__EXERCISE REQUIREMENTS__.
Please give again every entry exactly as it appears, setting aside the pictures.

__RECORDS SHOWN__.
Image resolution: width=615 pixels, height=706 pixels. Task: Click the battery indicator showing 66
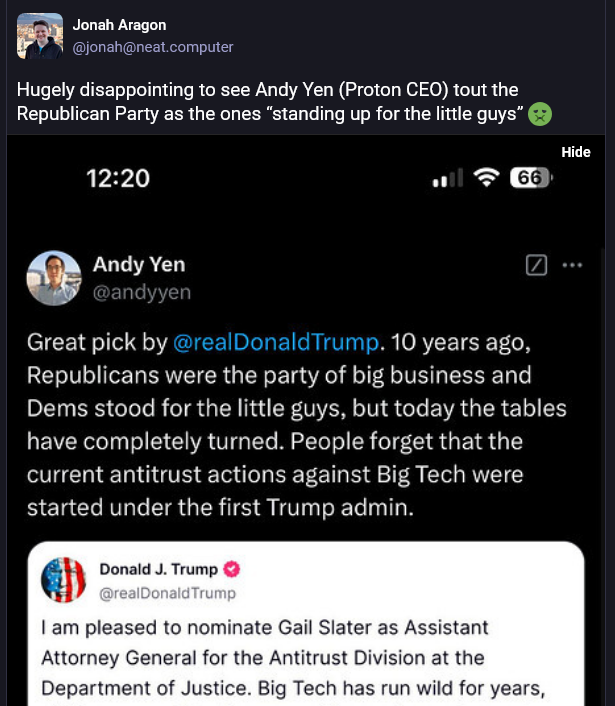tap(531, 177)
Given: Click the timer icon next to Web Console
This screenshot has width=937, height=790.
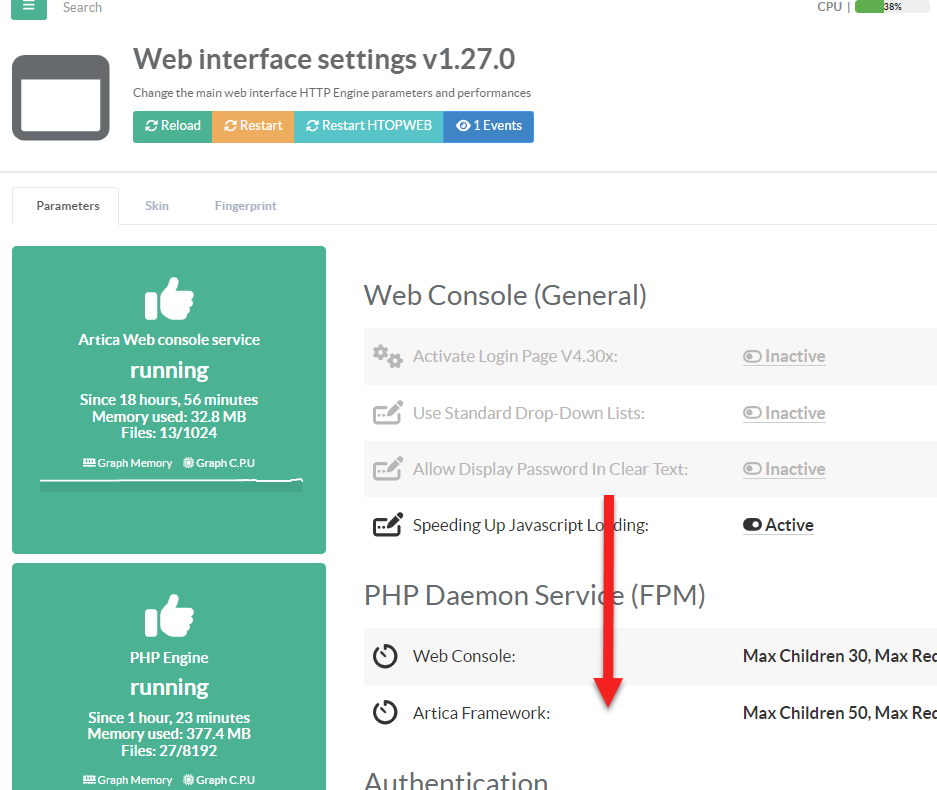Looking at the screenshot, I should (x=385, y=657).
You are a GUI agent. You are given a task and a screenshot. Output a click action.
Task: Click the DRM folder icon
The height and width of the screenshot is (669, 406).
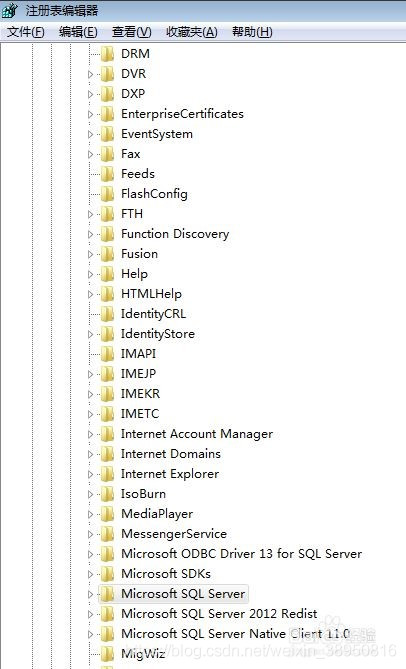pyautogui.click(x=107, y=54)
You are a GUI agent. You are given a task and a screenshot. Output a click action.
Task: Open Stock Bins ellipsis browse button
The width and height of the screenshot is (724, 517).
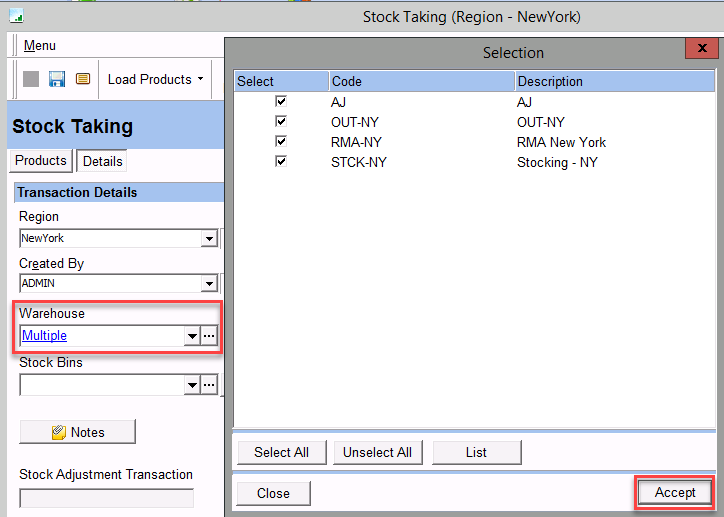[209, 384]
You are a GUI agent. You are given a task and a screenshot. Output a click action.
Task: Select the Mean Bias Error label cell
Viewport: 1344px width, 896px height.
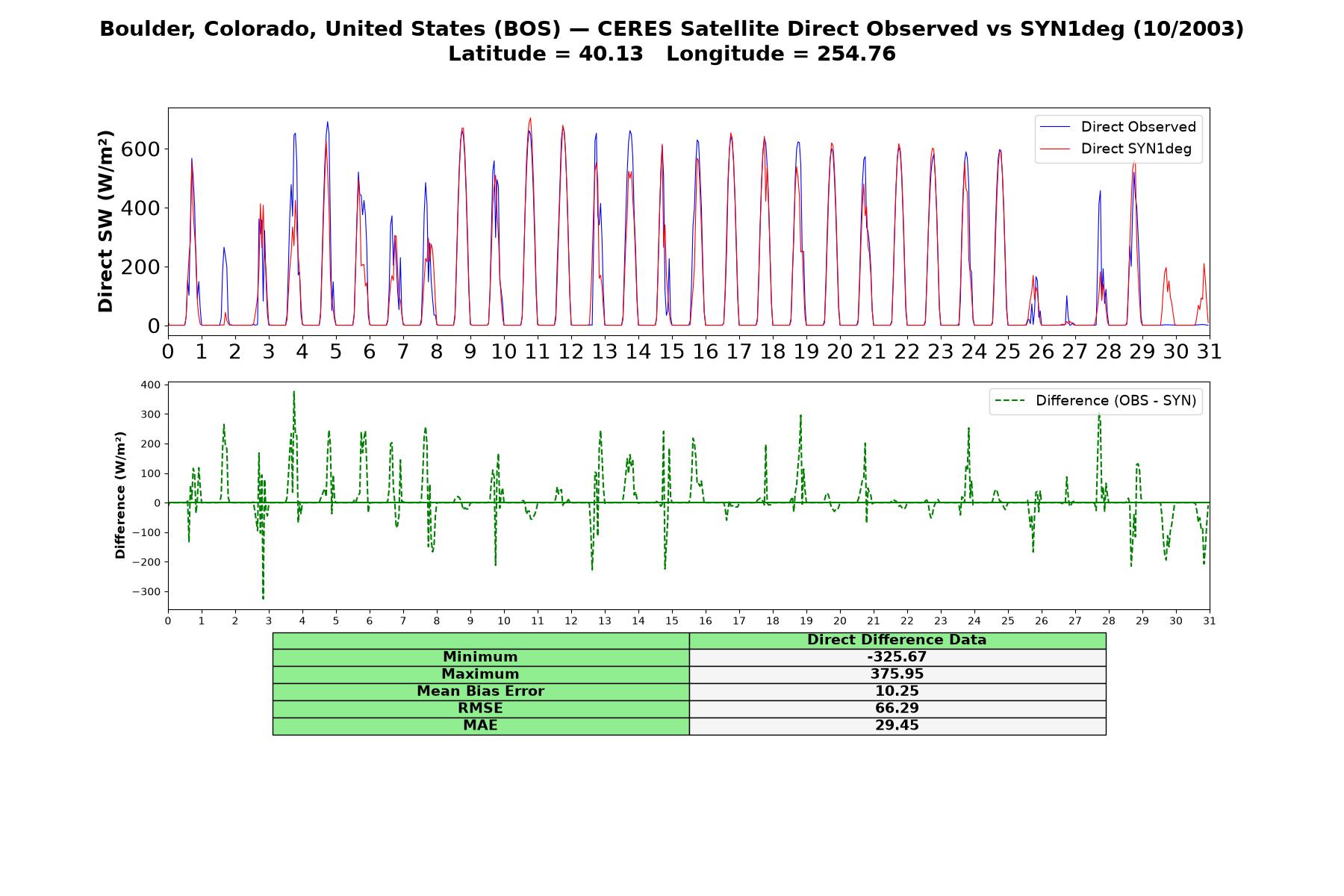(x=480, y=691)
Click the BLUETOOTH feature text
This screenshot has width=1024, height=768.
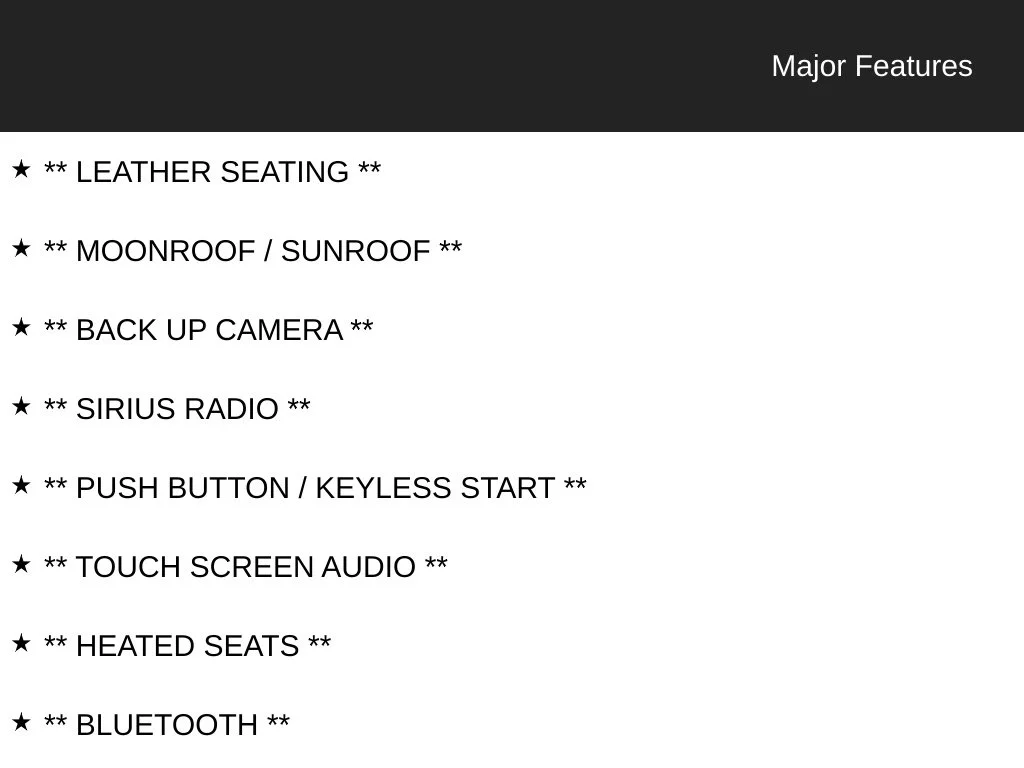(167, 726)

__EXERCISE RESULT__.
Image resolution: width=615 pixels, height=706 pixels. Task: Click the battery indicator showing 66
tap(531, 177)
Given: Click the timer icon next to Web Console
This screenshot has width=937, height=790.
Looking at the screenshot, I should (x=385, y=657).
You are a GUI agent. You are given a task and a screenshot. Output a click action.
Task: Click the DRM folder icon
The height and width of the screenshot is (669, 406).
pyautogui.click(x=107, y=54)
You are a GUI agent. You are given a task and a screenshot. Output a click action.
Task: Open Stock Bins ellipsis browse button
The width and height of the screenshot is (724, 517).
[209, 384]
You are a GUI agent. You are given a task and a screenshot. Output a click action.
Task: Select the Mean Bias Error label cell
Viewport: 1344px width, 896px height.
(x=480, y=691)
Click the BLUETOOTH feature text
This screenshot has width=1024, height=768.
(167, 726)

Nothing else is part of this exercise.